たより巻頭言「天使も買いにやってくる」 大柴 譲治

「いと高きところには栄光、神にあれ、地には平和、御心にかなう人にあれ。」(ルカ福音書2:14)

 今年も師走。牧師も走る。バザーが終わってホッとしたらもうアドベント。教会では既にリースやクリスマスツリーの飾り付けが終わっている。走りつつも心を鎮めてキリストをお迎えする備えをしてゆきたいと思う。

 今年のバザーは私にとって天使について思いを馳せる時となった。そのちらしには「天使も買いにやってくる」とあって、バザー当日にはスヌーピー天使のマスコットが教会玄関上に飾られた。考案者の橋本直大兄のウィットに脱帽である。

 ニコラス・ケイジとメグ・ライアンが共演した『シティーオブエンジェル』(1998)という映画がある。ドイツ映画『ベルリン天使の詩』(1987)の米国リメイク版であるが、そこでは黒いコートに身を包んだ天使たちが苦しみや悲しみの中にある人々の傍らにあって静かに彼らを見守っているのだ。ある場面では天使は死を迎えた少女を光の中へと導く存在として描かれていた。

 今年のバザーの日は寒かった。どんどん気温が低下して10℃まで下がった。1月中旬並の寒さであったという。その中で例年のように壮年の方たちが自転車の整理のために外回りをカバーしてくださった。また、外のガラクタ市やリンゴ、子供の衣料、フランクフルトや綿飴、焼きそば、牧師館庭の子供の国、教会入口の食券売り場などに携わってくれた方々も寒かったことと思う。
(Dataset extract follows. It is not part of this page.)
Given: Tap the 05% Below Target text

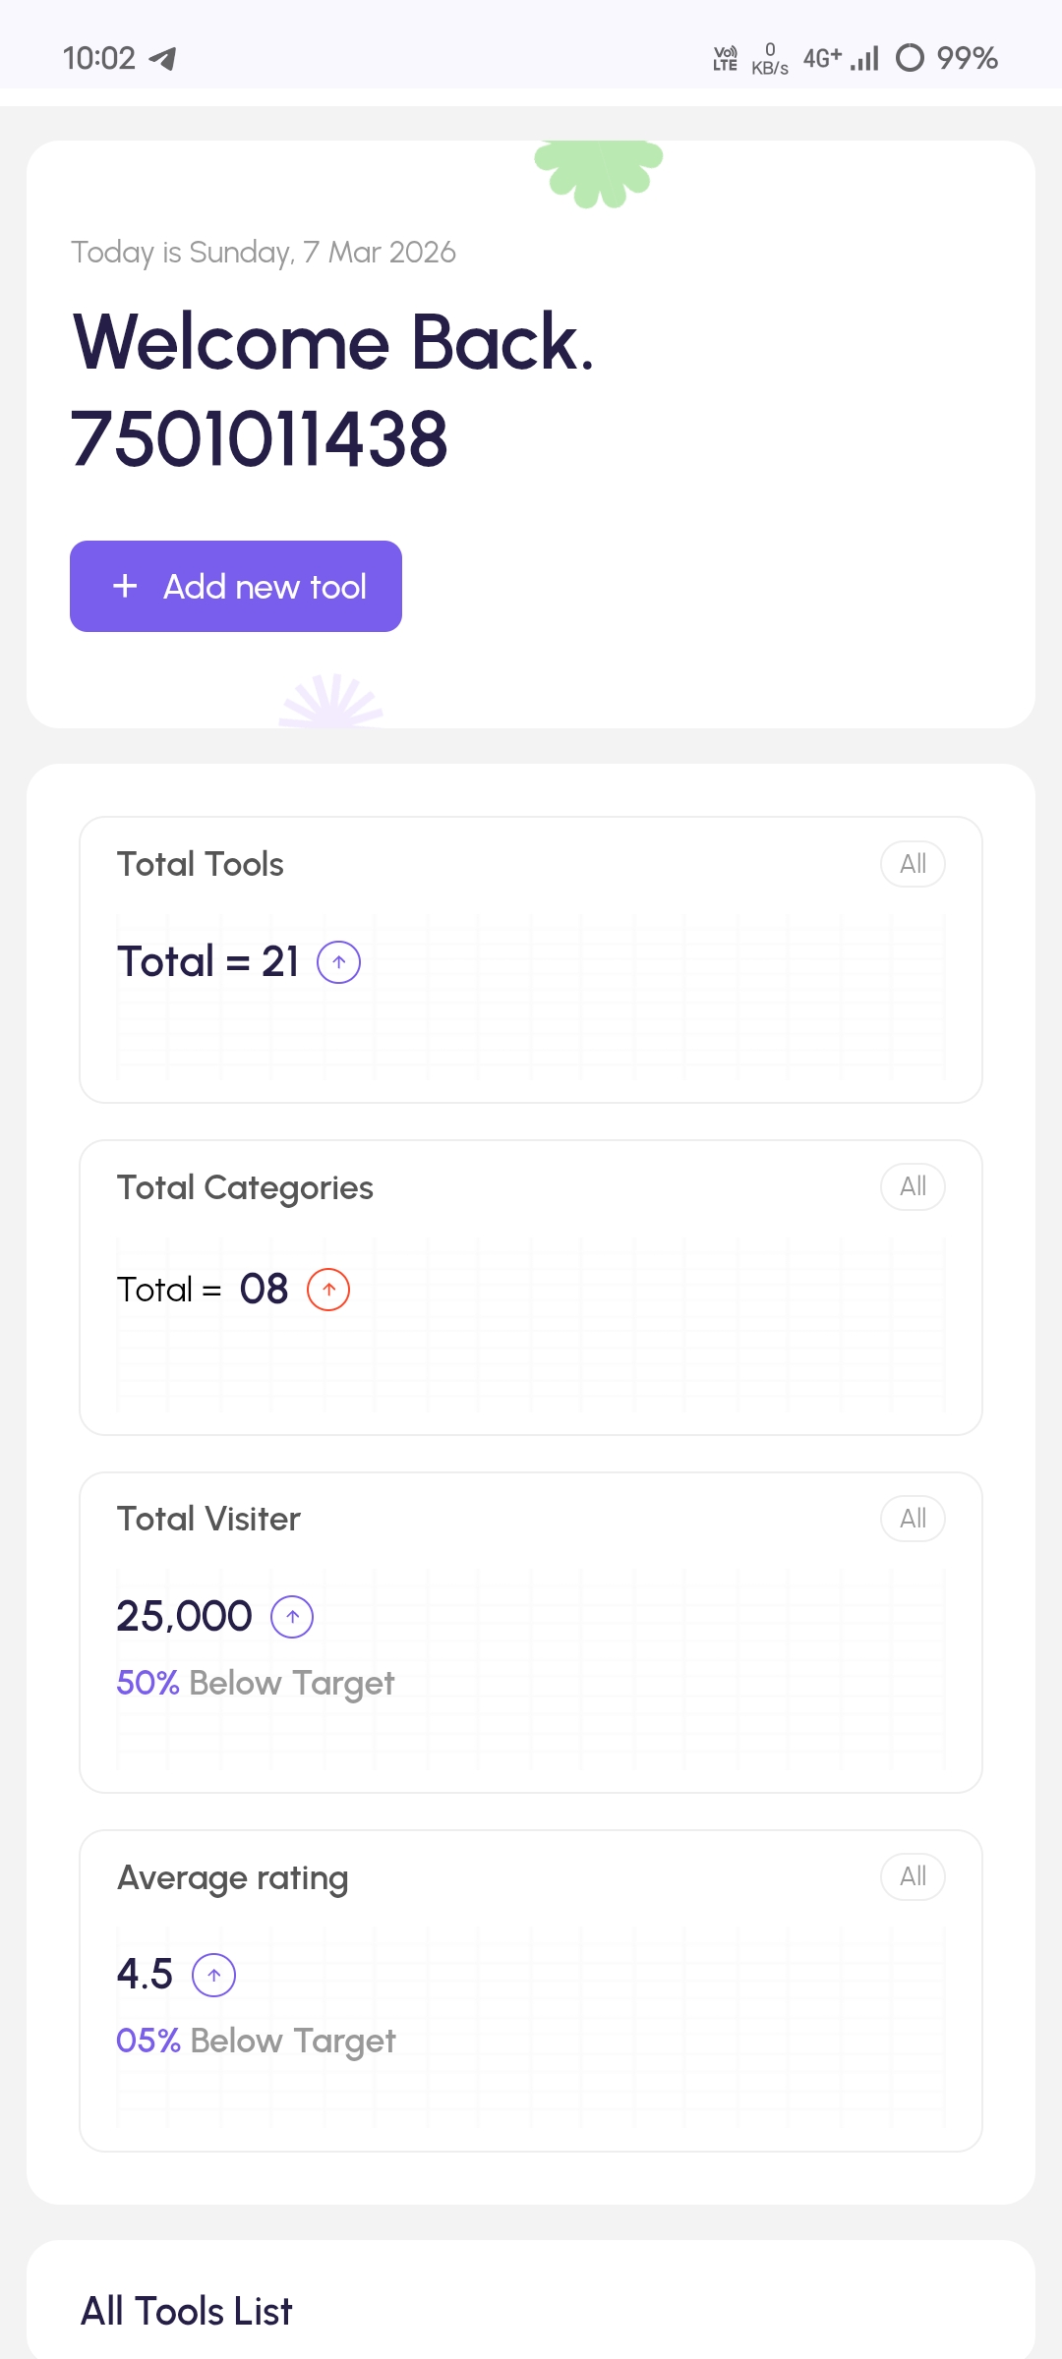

 バザー翌日の礼拝説教でも触れたが、バザー当日私には、自分のためではなく自分を越えたもののために無心になって働く人々の中に天使の姿が重なって見えるように思えた。特に、外回りの自転車担当者には黒い服装の方が多かったので、天使たちが教会を取り囲んで立ち、教会を温かく見守ってくれているように見えたのである。赤いジャンパーを着たバザー委員長の中山格三郎兄はさしずめ「天使長」であった。無心になって自分を捨てて他者に仕える無私の姿にさわやかな神からの風を感じた人は少なくなかったのではないかと思う。笑顔でバザーを後にする人々の多さにも頷ける。

 クリスマスの物語には天使たちが登場する。天使とは天からの使者である。主日礼拝の最後の部分は派遣の部となっているが、私たちが礼拝の場からそれぞれの日常の持ち場に送り出されてゆく時、私たちは天からこの地上に遣わされた天使としての役割を託されているように思う。私たちもまた地上で神の愛を分かち合うために派遣されてゆく。クリスマスを迎える。救い主の到来の喜びを告げる天使の歌声に耳を澄ませたい。